Le Brésil compte s’attaquer à la surévaluation du réal face au yuan
«C’est lorsqu’on est environné de tous les dangers qu’il n’en faut redouter aucun» disait le stratège chinois Sun Tzu. Avec le Brésil, les Etats-Unis pourraient trouver un allié de taille dans leur lutte pour une réappréciation du yuan.
Le ministre brésilien des Finances, Fernando Pimentel, a indiqué mardi que «le gouvernement ne resterait pas passif» face à l’appréciation du réal. Mais loin de s’attaquer aux effets de la politique d’assouplissement monétaire de la Fed sur le niveau des devises des pays émergents comme ce fut le cas lors du sommet du G20 en novembre dernier à Séoul, le nouveau gouvernement semble au contraire prêt à soutenir les Etats-Unis pour mettre la pression sur Pékin en vue d’une appréciation plus rapide du yuan. La présidente, Dilma Rousseff, a annoncé son intention de mettre ce sujet brulant au menu de sa prochaine visite en Chine en avril prochain.
Ces déclarations coïncident avec un réal au sommet depuis plus de deux ans à 1,649 dollar (en hausse de 35% depuis 2009), tiré par les bonnes perspectives de l’économie et les afflux de capitaux à court terme. L’indice PMI du secteur manufacturier a progressé de 5 points en décembre et atteint un plus haut de six mois. L’amélioration des conditions de marchés a tiré la demande globale et stimulé nouvelles commandes et embauches. Mais l’excédent commercial est en baisse de 20% par rapport à 2009, alors que la Chine est récemment devenue le premier partenaire commercial du Brésil, devant les Etats-Unis. Le gouvernement a d’ailleurs augmenté ses taxes douanières sur les jouets afin de protéger ses producteurs locaux de la concurrence chinoise. Dans le même temps, la Chine représente un marché gigantesque pour ses débouchés à l’exportation.

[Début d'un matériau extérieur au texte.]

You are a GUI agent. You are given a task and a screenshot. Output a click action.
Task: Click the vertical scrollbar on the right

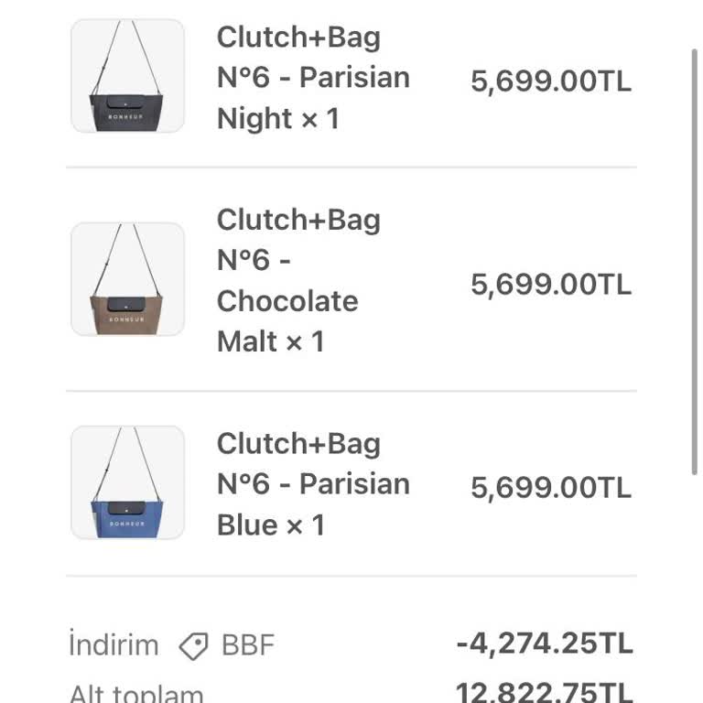click(695, 256)
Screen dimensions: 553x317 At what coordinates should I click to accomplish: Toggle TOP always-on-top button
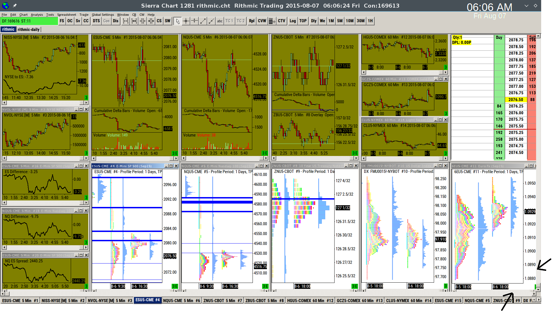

Mais le gouvernement compte également utiliser l’arme budgétaire pour limiter la hausse du réal. En effet, si la hausse annuelle de 20% des dépenses publiques a permis de stimuler la croissance, elle a également contraint la banque centrale à maintenir des taux directeurs relativement élevés pour contenir les pressions inflationnistes, mais attirant du même coup les investisseurs étrangers et tirant le réal à la hausse. Dilma Rousseff envisage ainsi jusqu'à 11,2 milliards d’euros de baisses de dépenses publiques, soit davantage que les prévisions, ainsi qu’un recours au secteur privé pour des projets d’infrastructure.